We make the other almost end-to-enders (Harold and Janette, Madeleine and Kent) promise that they will invite us to their final hikes and their victory parties. This is a great way to guarantee future hikes.
This is an area that is so incredibly beautiful, and there are vistas that can only be seen by the traveller who ventures out on foot. There are fewer people who have hiked the entire Bruce Trail than have summited Everest, and we are among that small group of outdoor adventurers who have completed our quest. That’s the funny thing – we are ordinary people who have done an ordinary thing – gone for a hike on a Sunday afternoon. If we can do it, so can you.
Here are a few more photos from the last day. (Thank you, Janette and Madeleine.)

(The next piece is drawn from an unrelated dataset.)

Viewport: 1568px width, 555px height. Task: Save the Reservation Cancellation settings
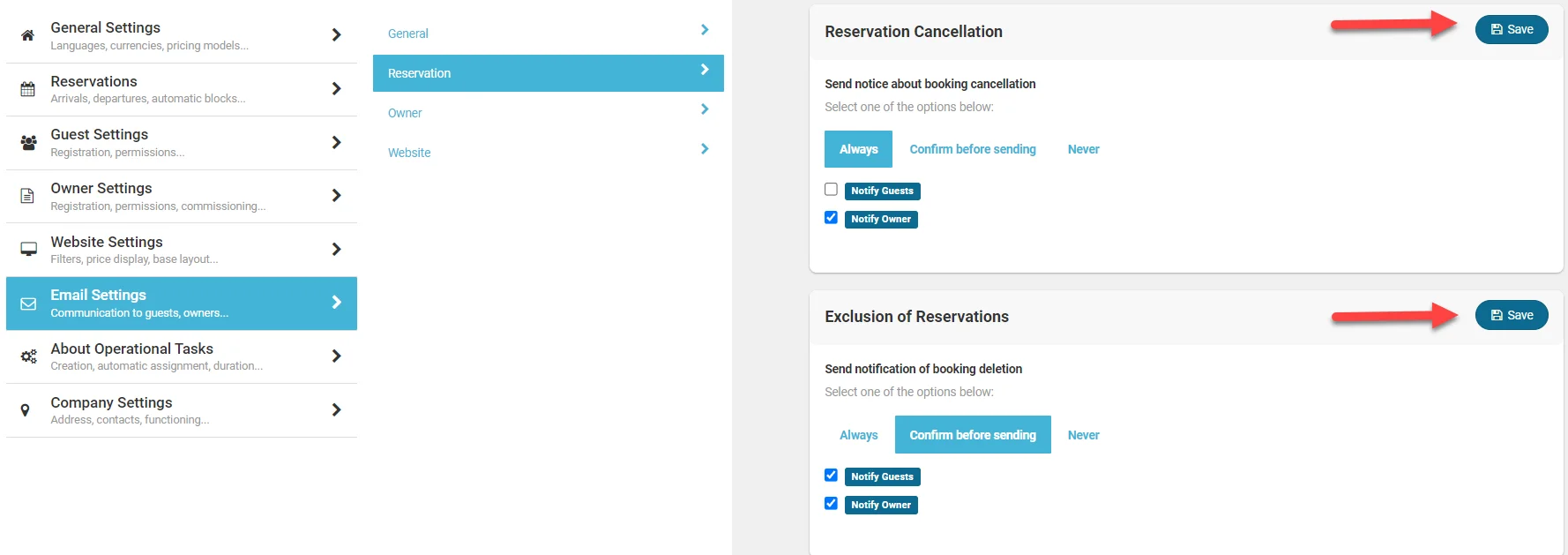pyautogui.click(x=1512, y=30)
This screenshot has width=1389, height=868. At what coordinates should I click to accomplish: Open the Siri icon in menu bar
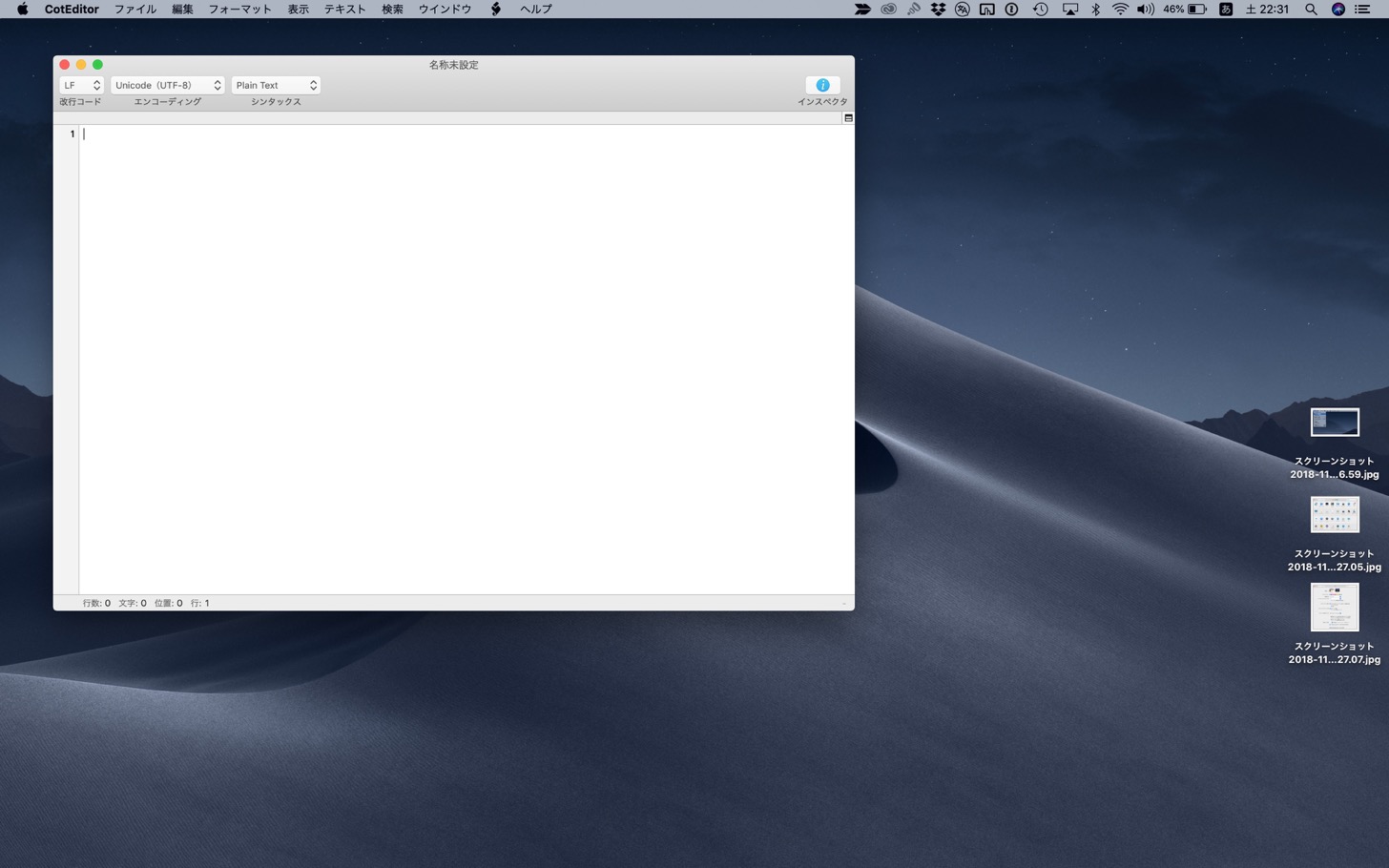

|Can you spot the rattlesnake?|
|A better shot than the snake shot -- it's easier, and safer, to get close to a toad.|
Now that we’ve finished, there are so many things for which I am grateful:
- For the strength and health to complete a journey like this
- For the incredible beauty of the rocks and trees and sky and water
- For the many donors, landowners and volunteers who make the Bruce Trail the national treasure that it is
- For the many hours of safe travel back and forth to the various day hike start and end points
- For the planning and logistics that made this all possible
- But most of all, for the family and friends who were part of the adventure. You are the joy in my journey.